HOWEVER, it gives me the willies to consider a solid-crank IO-320 driving a CS-prop which had 7 inches chopped off the blades. Consider the following:
a) The IO-320 crankshaft does not have the torsional-absorbing counterweights which the higher-powered 360's have, and in certitfied form, most likely has a yellow band on the tach defining an RPM range best avoided due to harmful interwactions between the engine excitation and one or more natural frequencies of the prop blades;
b) The original 84-inch Hartzell (from which someone lopped off 7" per blade) was, in all probability, designed for and surveyed on a Lyc 540 or Continental 520 / 550, and found to have no potentially harmful interactions between the 6-cylinder engine excitation (3rd order) and any blade natural frequency;
c) The lopping of your blades changed one or more of the blade natural frequencies (most likely causing them to increase), but the magnitude of the change is unknown without a survey.
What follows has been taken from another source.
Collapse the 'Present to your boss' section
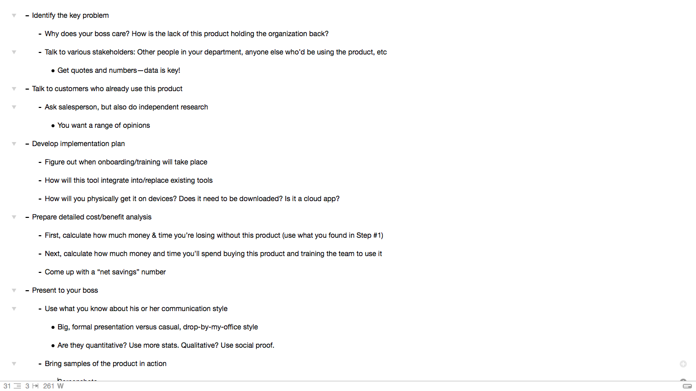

The resulting change could easily cause a serious interaction between a blade frequency and the second-order excitataion of your 4-cylinder engine, which could be stressing your blades to a level they cannot sustain;
d) Metal props on direct-drive piston engines pose a daunting set of vibration problems, the solutions to which are non-trivial, but which include blade profiles, mass distributions, root thicknesses, and a host of other factors, in order to avoid the harmful interactions described above. Consider the fact that a prop which is safe on a particular certified IO-360 (8.7 compression, counterweighted engine) becomes UNSAFE after the STC'd installation of 10:1 compression pistons (more on that and other prop facts at
http://www.epi-eng.com/Prop_TOC.htm)
e) If you're determined to keep on flying this prop, you might consider having Hartzell do a vibration survey on your engine/prop/airframe combination. It's not cheap, but it sure beats the prospect of trying to land after the loss of a couple of inches off one blade tip (probably followed soon thereafter by the entire engine).